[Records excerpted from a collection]
════

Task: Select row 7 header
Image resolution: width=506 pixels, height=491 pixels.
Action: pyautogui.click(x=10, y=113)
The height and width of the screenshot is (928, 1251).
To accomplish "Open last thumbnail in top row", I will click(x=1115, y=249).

════

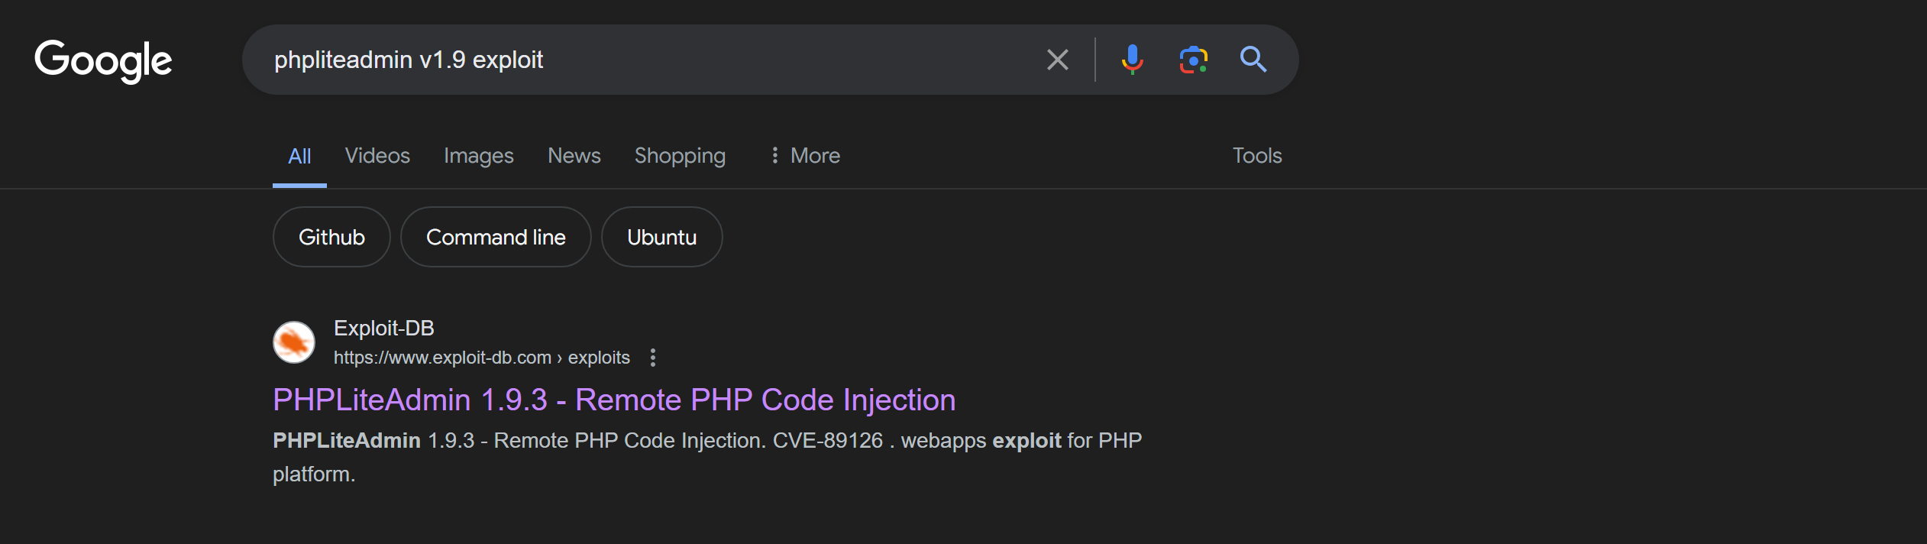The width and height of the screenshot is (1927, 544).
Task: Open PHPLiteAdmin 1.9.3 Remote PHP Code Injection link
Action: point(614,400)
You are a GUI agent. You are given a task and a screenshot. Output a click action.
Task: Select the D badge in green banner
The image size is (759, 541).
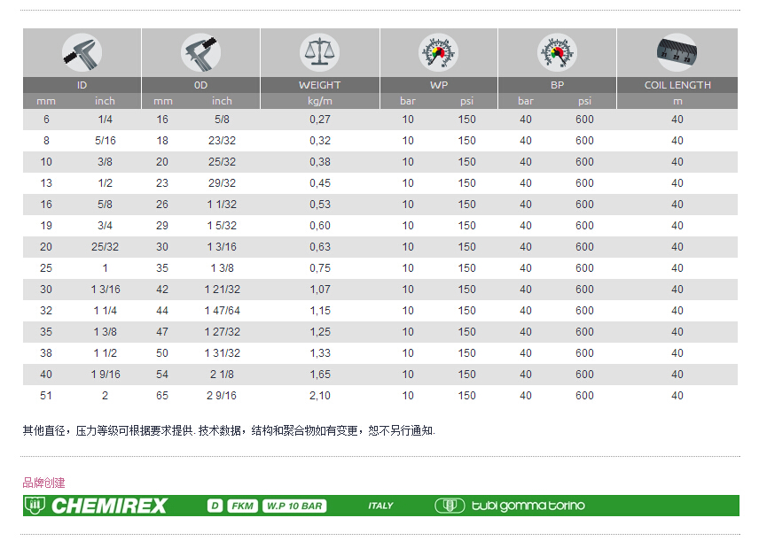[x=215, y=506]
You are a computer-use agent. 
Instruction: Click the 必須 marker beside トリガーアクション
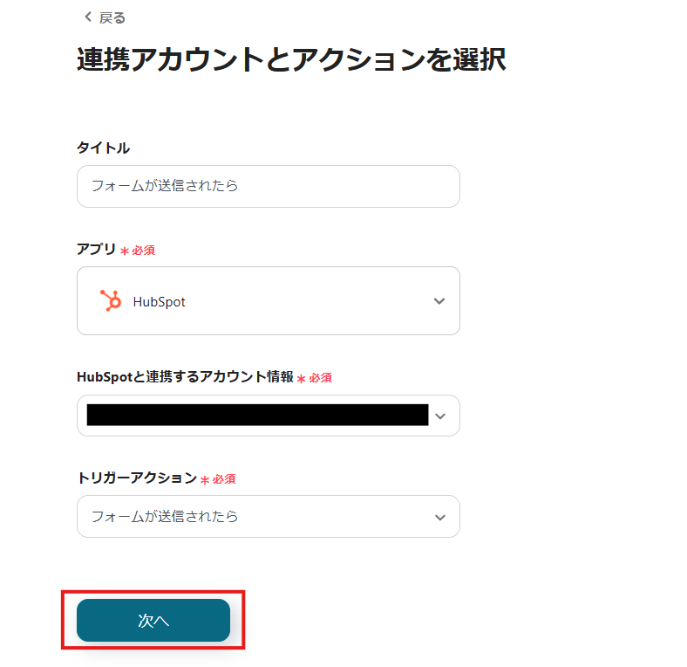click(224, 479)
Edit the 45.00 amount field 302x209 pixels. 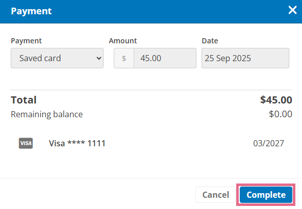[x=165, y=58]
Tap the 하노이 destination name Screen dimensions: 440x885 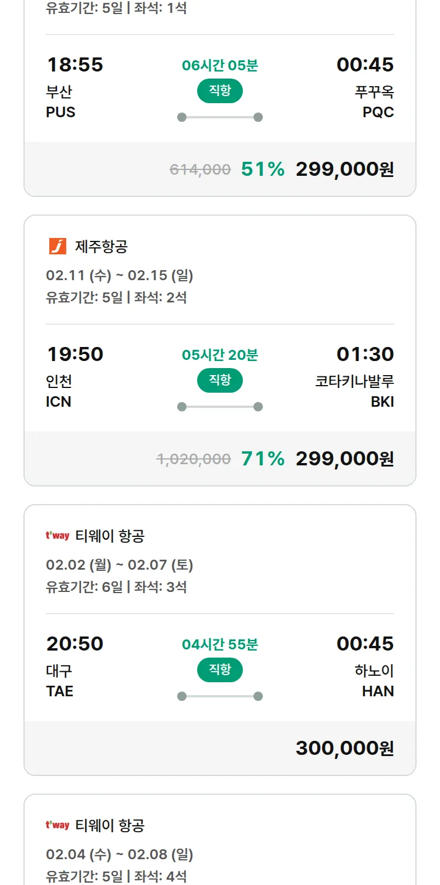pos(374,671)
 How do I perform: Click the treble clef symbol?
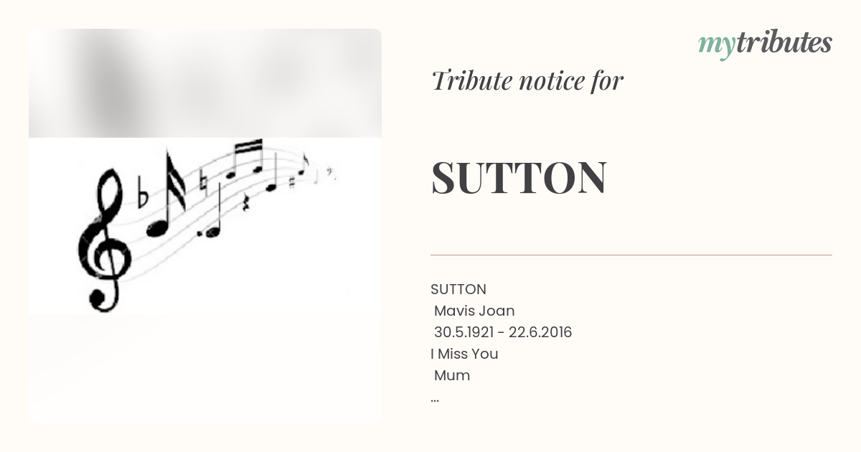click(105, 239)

════

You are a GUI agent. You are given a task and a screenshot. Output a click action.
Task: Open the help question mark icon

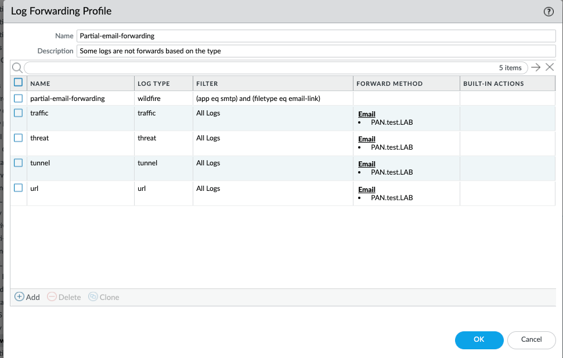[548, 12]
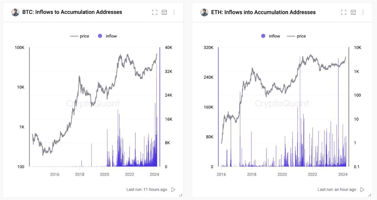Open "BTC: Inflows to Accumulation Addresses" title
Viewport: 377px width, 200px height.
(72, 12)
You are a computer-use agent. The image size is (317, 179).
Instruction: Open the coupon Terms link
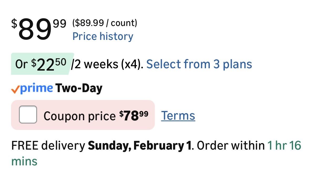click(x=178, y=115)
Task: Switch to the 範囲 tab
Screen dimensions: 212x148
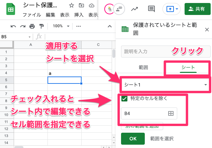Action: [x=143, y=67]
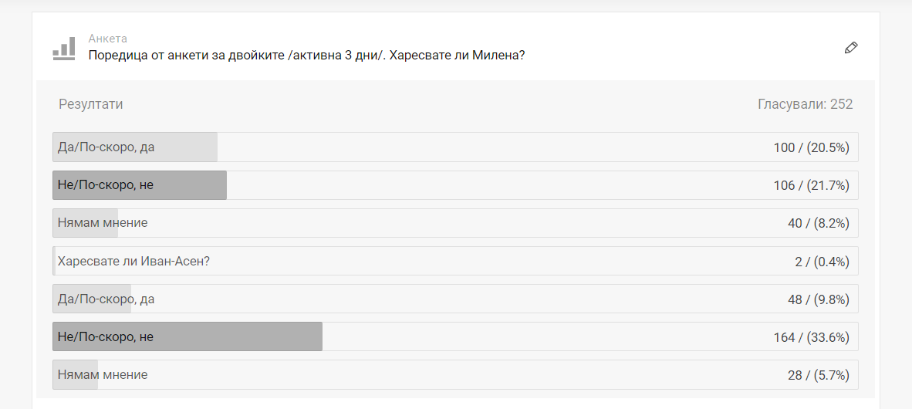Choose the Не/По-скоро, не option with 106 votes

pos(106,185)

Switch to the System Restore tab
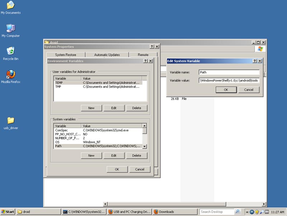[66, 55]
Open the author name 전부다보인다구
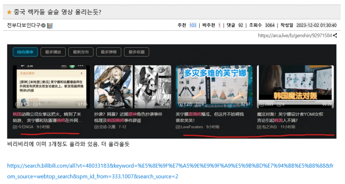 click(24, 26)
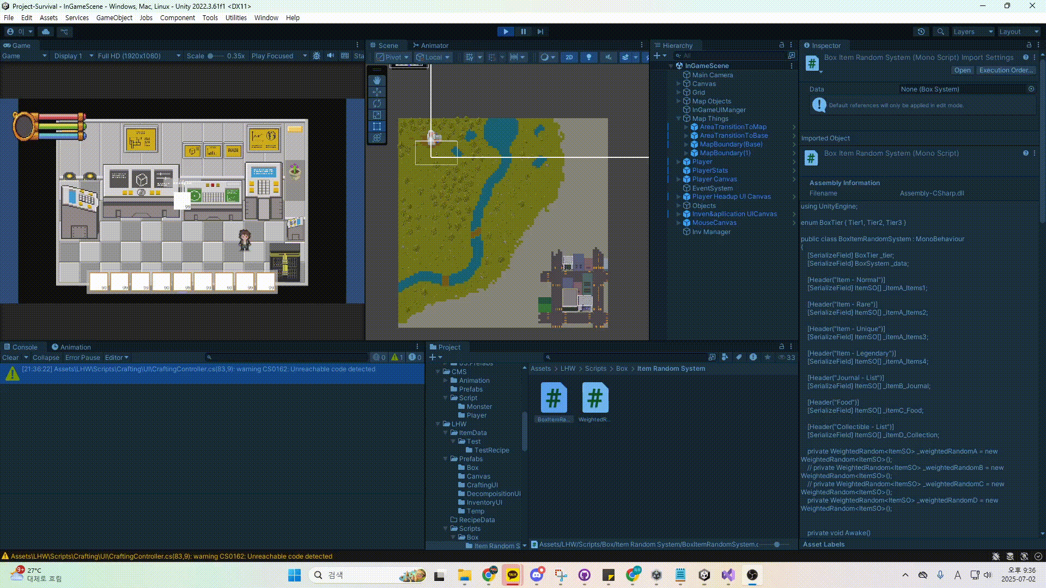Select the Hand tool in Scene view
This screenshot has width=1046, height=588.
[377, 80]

════

Work required: Copy out the records beginning at the line that contains "The height and" and ending after the line that contains "will click(x=1115, y=249).", with no changes.

Task solution:
The height and width of the screenshot is (928, 1251).
To accomplish "Open last thumbnail in top row", I will click(x=1115, y=249).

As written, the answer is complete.